# START OF Supplied records

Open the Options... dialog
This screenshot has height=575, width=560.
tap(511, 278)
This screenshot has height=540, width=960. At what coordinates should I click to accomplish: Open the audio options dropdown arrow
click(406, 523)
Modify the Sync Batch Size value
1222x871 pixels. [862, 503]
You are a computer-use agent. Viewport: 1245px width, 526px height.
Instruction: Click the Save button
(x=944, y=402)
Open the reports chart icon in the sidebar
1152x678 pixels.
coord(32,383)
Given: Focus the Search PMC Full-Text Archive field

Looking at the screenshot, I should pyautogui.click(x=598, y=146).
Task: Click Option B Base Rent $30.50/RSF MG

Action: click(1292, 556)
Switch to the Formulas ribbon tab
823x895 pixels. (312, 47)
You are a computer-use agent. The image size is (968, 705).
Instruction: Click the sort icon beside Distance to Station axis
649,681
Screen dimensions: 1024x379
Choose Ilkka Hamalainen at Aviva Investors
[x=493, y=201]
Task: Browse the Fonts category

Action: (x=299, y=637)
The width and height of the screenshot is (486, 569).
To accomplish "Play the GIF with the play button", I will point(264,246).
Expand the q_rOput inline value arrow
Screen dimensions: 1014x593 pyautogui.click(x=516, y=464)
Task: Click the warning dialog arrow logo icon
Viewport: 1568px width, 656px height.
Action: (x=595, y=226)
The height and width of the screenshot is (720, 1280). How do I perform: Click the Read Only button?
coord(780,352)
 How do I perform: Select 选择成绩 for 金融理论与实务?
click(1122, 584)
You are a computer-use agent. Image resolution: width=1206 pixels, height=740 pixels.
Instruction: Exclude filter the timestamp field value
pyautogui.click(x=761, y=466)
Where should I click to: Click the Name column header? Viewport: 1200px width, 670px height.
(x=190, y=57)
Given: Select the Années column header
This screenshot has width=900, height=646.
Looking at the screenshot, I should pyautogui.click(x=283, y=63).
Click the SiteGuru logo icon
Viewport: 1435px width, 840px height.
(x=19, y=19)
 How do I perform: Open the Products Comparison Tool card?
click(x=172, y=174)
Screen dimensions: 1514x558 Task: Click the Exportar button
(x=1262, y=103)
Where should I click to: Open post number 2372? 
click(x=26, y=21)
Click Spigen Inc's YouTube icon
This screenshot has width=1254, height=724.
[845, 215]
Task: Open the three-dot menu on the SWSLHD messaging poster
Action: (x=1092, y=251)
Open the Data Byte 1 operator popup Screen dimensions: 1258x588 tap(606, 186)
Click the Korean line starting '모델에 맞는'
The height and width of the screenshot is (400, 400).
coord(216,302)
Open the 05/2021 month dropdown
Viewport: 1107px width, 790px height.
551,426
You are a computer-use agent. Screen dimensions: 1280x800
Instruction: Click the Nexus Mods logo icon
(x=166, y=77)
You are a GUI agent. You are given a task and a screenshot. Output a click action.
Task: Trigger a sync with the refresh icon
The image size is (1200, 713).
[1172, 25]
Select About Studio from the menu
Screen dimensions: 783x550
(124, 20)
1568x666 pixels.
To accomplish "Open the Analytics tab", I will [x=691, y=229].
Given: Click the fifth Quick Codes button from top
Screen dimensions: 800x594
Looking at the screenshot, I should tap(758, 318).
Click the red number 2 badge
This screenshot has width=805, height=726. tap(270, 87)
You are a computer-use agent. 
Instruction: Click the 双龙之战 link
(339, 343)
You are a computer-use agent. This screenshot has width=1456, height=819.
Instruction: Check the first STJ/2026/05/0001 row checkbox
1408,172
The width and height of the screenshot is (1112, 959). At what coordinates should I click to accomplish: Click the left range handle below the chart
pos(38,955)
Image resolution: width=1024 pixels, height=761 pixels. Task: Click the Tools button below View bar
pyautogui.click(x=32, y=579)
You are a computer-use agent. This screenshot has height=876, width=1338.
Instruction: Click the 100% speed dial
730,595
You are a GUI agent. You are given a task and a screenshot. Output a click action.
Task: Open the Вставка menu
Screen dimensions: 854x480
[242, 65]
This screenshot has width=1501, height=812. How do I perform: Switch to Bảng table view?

# END OF Supplied records

*Work to do*. Reproduce the rows above word for word, from the first line through the line containing "1222x871 pixels. [862, 503]", including both of those lines.

*Task answer*.
Open the Options... dialog
This screenshot has height=575, width=560.
tap(511, 278)
This screenshot has height=540, width=960. At what coordinates should I click to accomplish: Open the audio options dropdown arrow
click(406, 523)
Modify the Sync Batch Size value
1222x871 pixels. [862, 503]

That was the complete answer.